*Record list*:
-- -- --

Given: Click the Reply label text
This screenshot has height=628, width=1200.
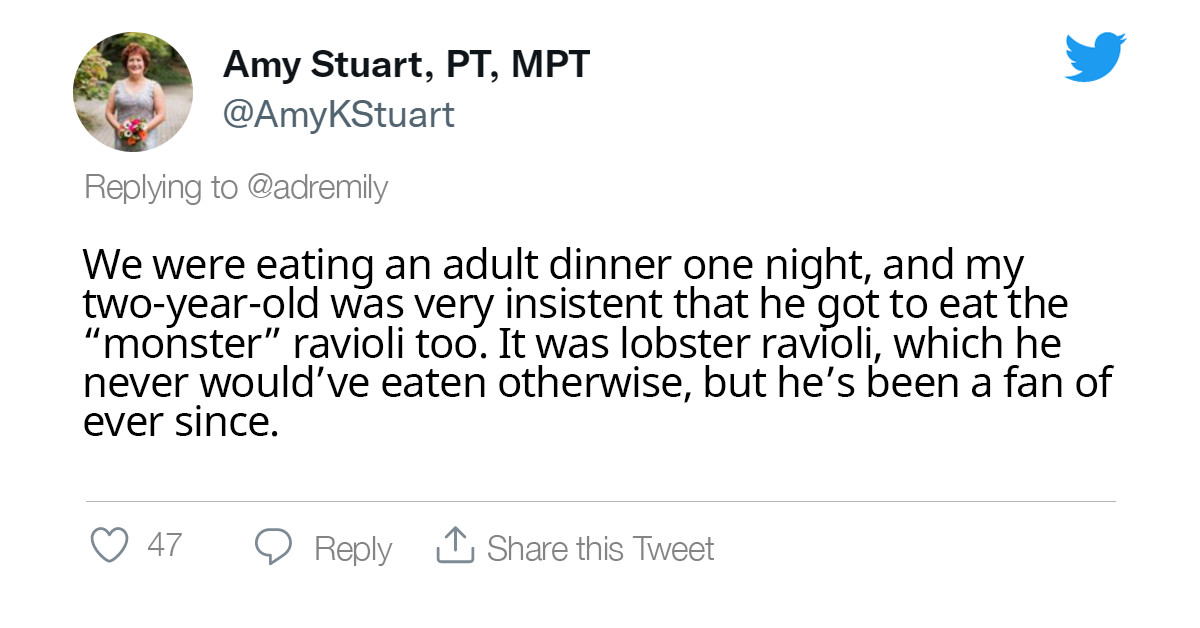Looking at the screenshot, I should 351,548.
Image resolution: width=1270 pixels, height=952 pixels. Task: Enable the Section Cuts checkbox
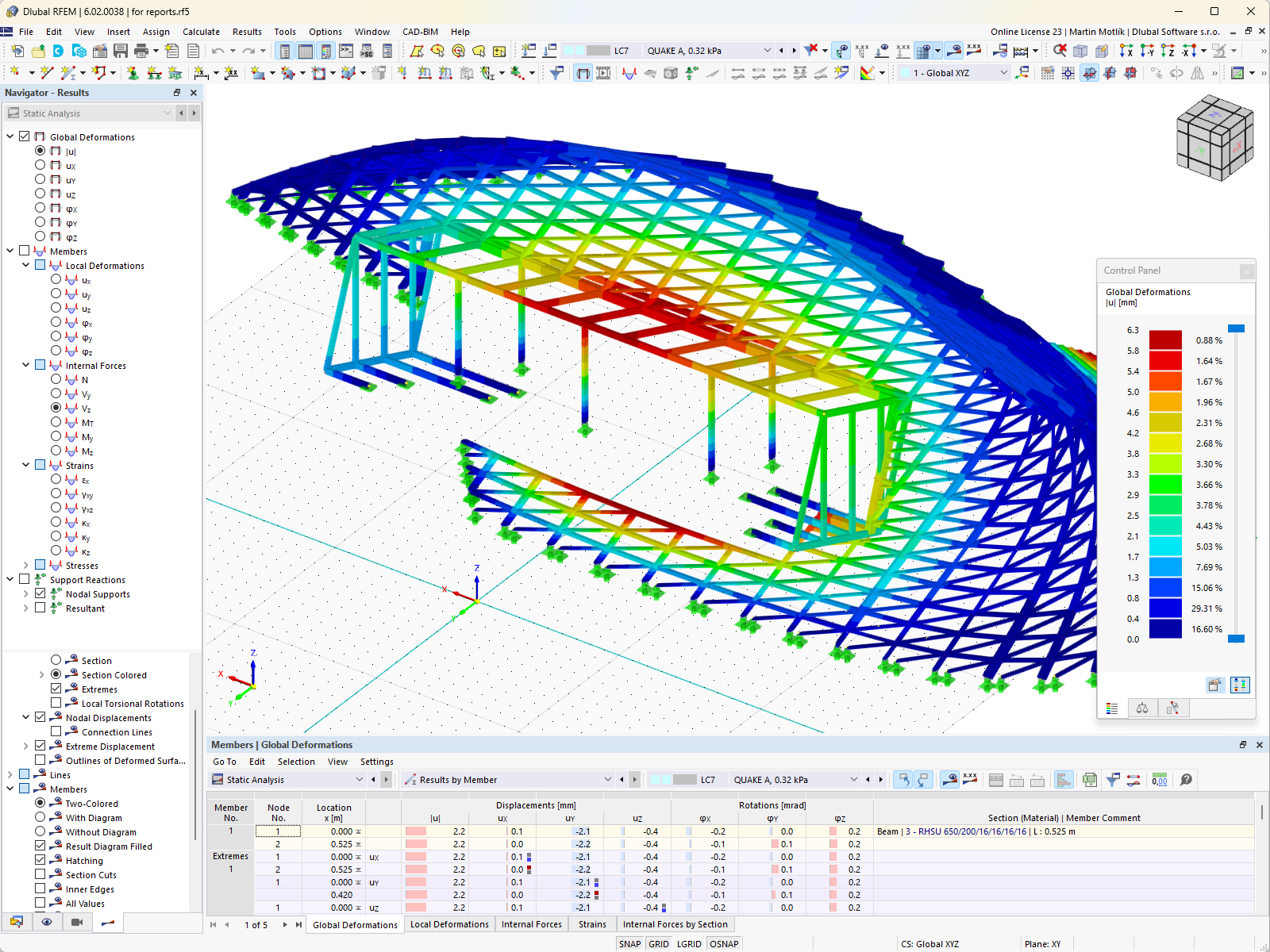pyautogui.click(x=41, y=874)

-- -- --

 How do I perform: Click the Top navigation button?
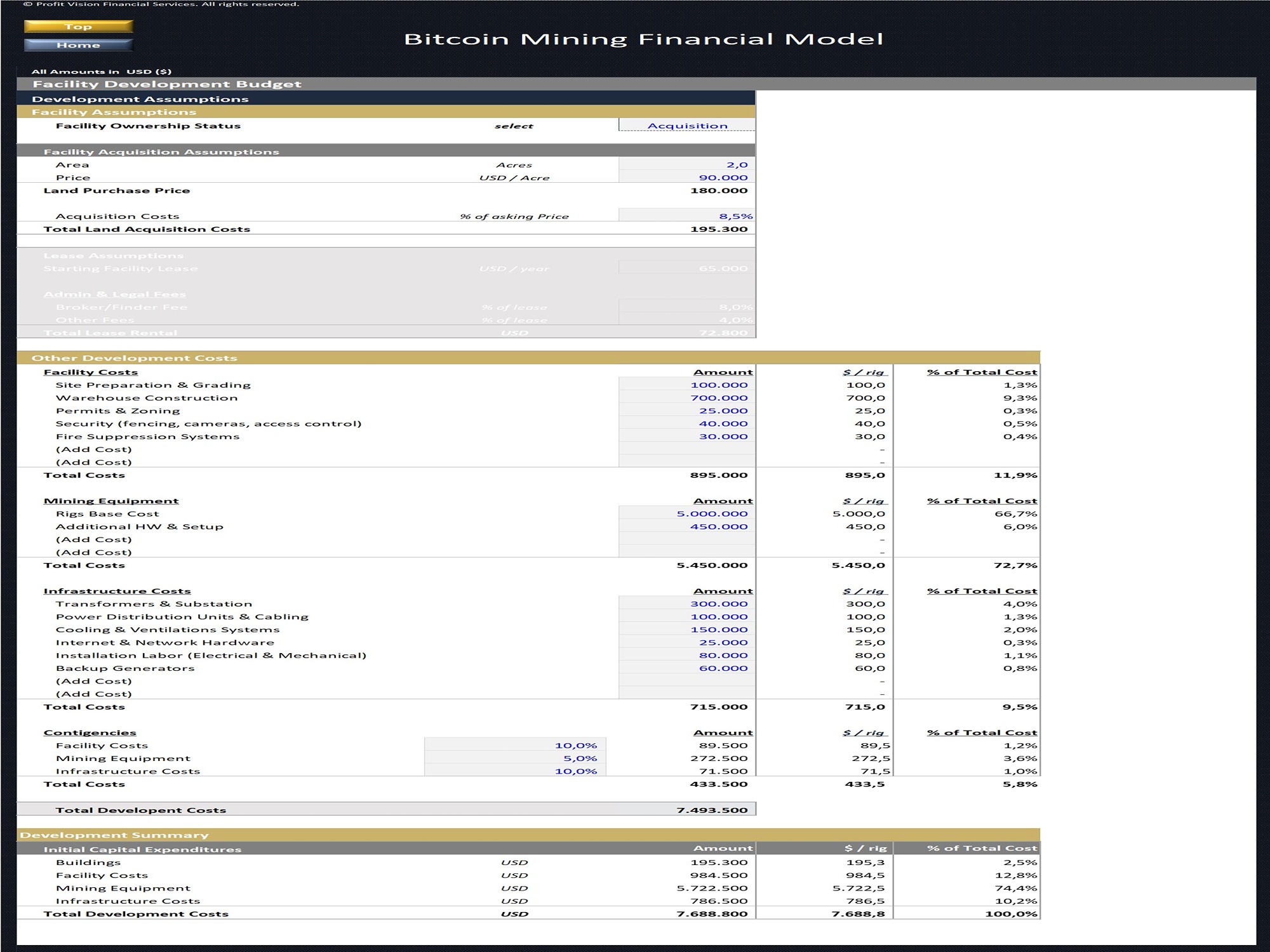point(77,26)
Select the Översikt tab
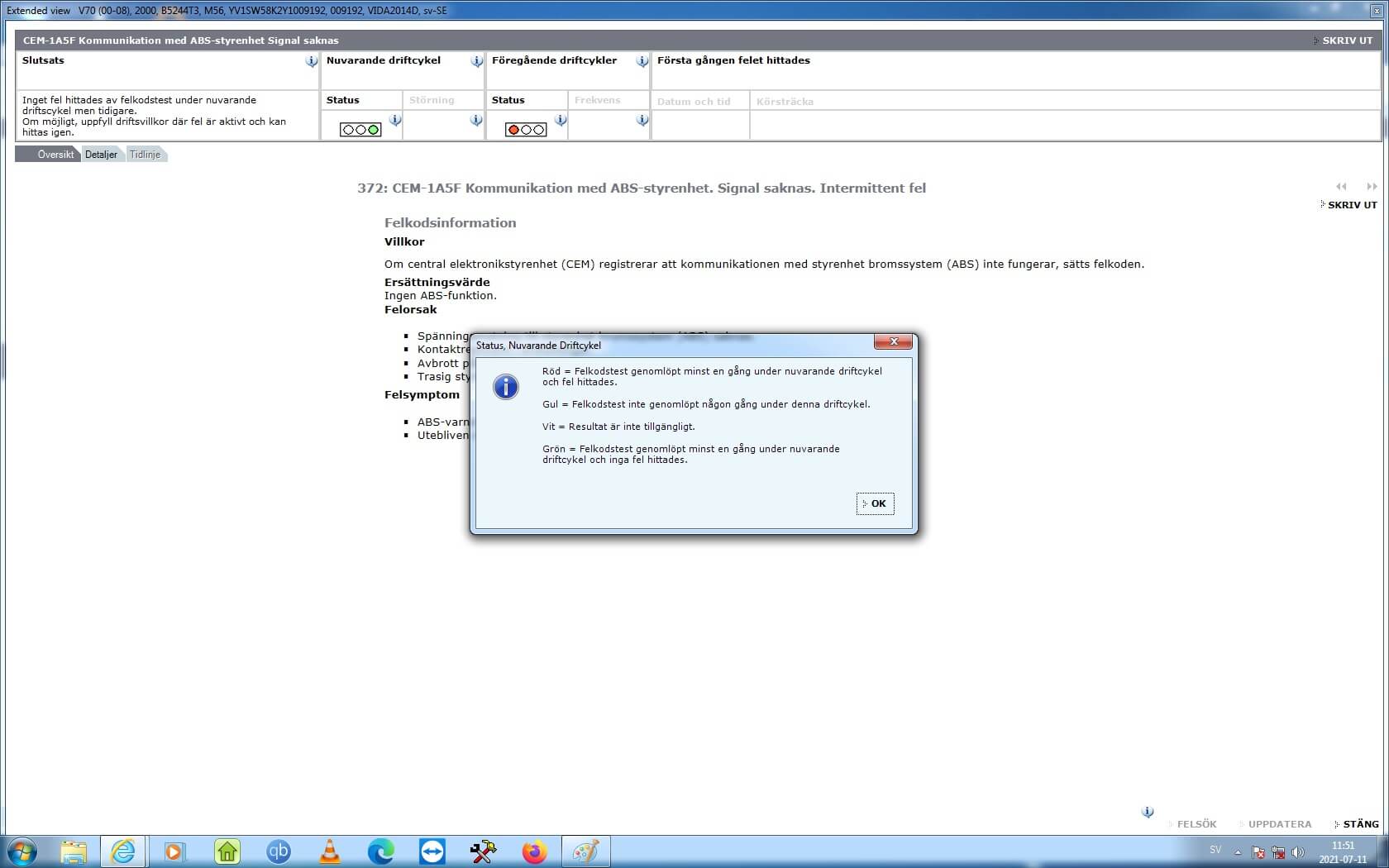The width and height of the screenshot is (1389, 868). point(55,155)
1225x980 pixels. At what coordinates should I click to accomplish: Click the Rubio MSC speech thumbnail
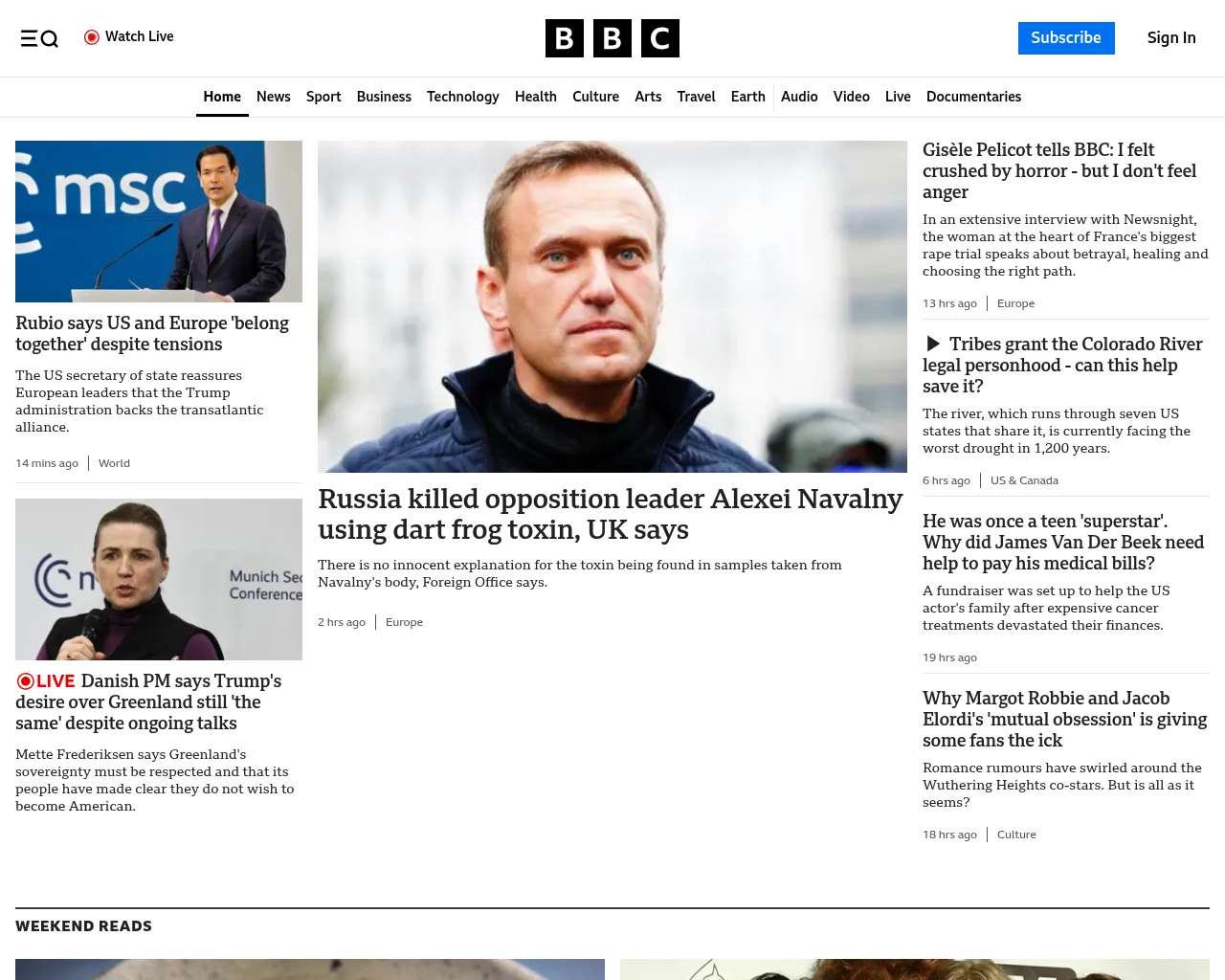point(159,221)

-- -- --

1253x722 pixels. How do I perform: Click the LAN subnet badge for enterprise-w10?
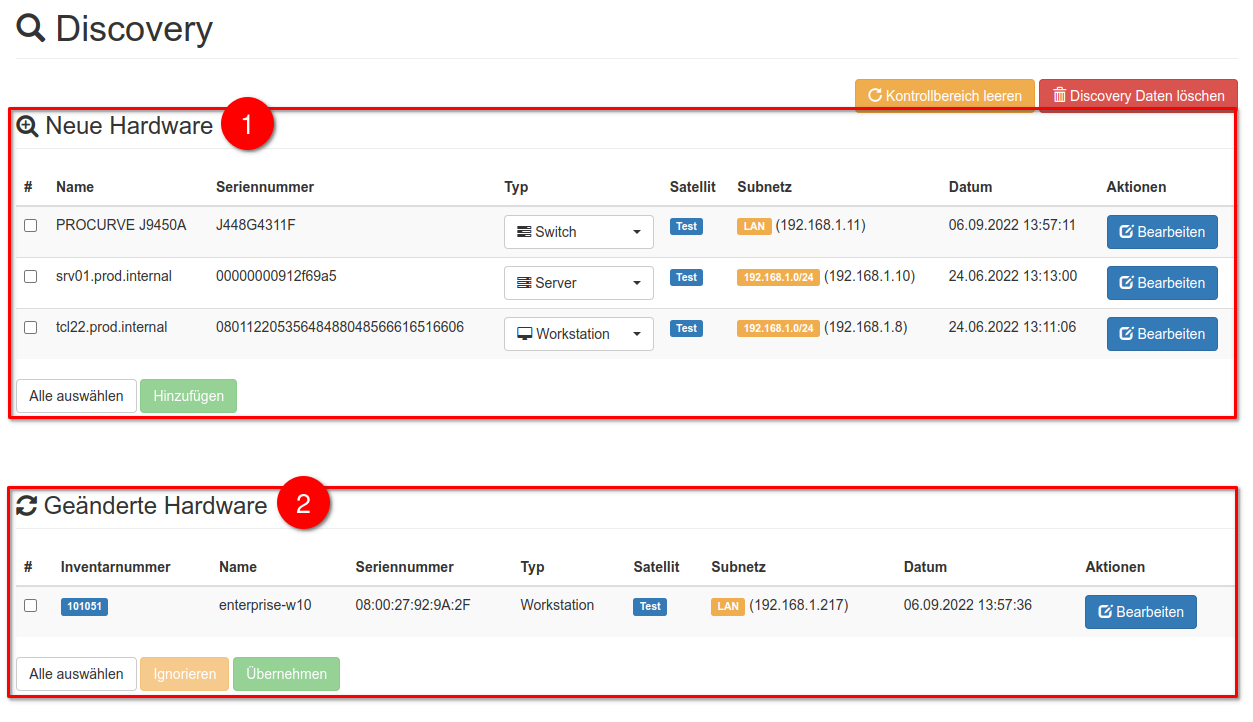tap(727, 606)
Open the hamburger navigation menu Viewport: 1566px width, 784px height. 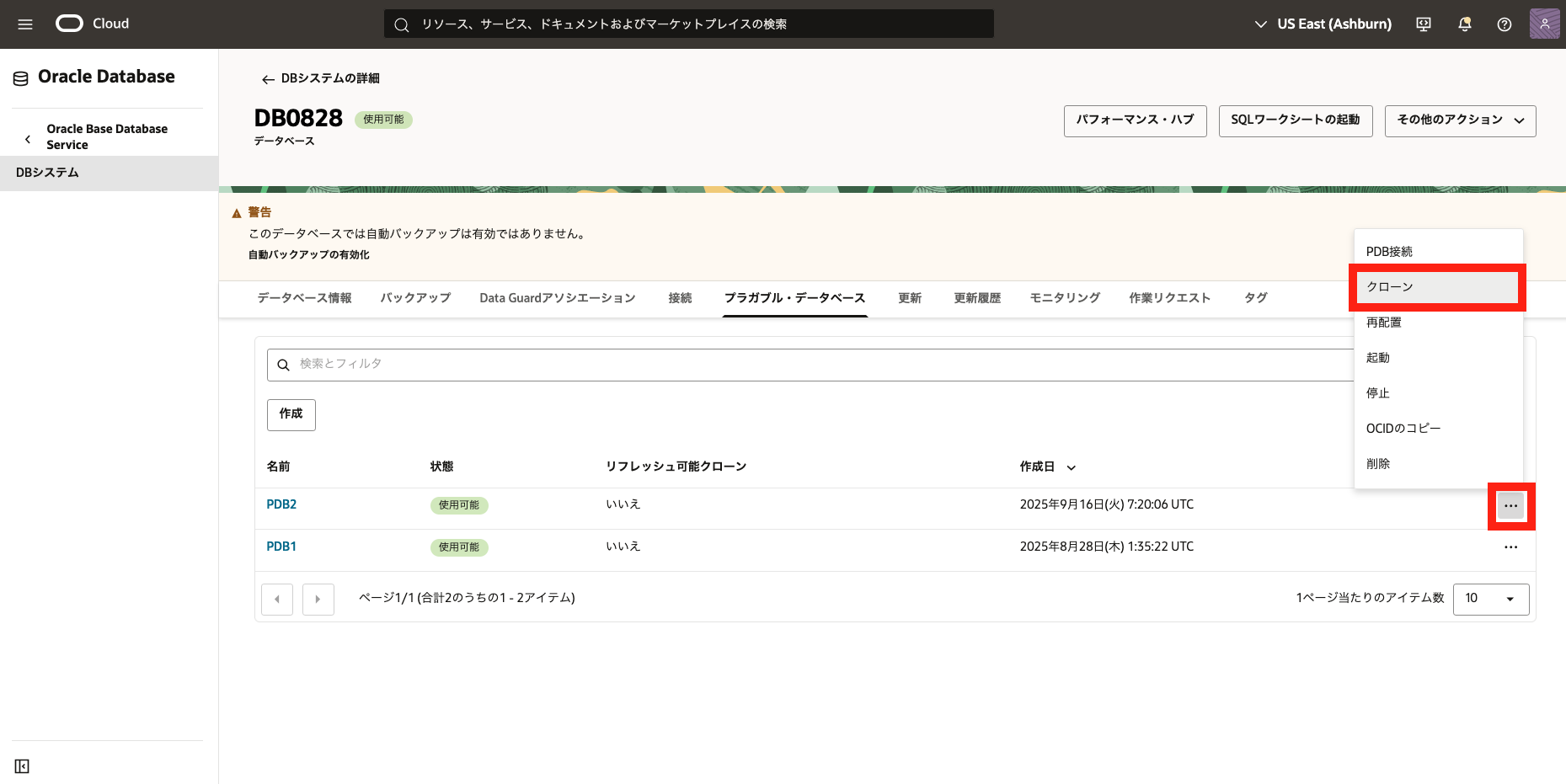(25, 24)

-- -- --

*Short task*:
Turn the entries above into a Markdown table with the columns Row and Line, one row per line, skipping blank lines. Begin at the line that has "Given: Click the Reply label text" and stop after the line that has "pyautogui.click(x=41, y=874)". Leave the pictures out.

*Task response*:
| Row | Line |
|---|---|
| 1 | Given: Click the Reply label text |
| 2 | This screenshot has height=628, width=1200. |
| 3 | Looking at the screenshot, I should 351,548. |
| 4 | Image resolution: width=1270 pixels, height=952 pixels. Task: Enable the Section Cuts checkbox |
| 5 | pyautogui.click(x=41, y=874) |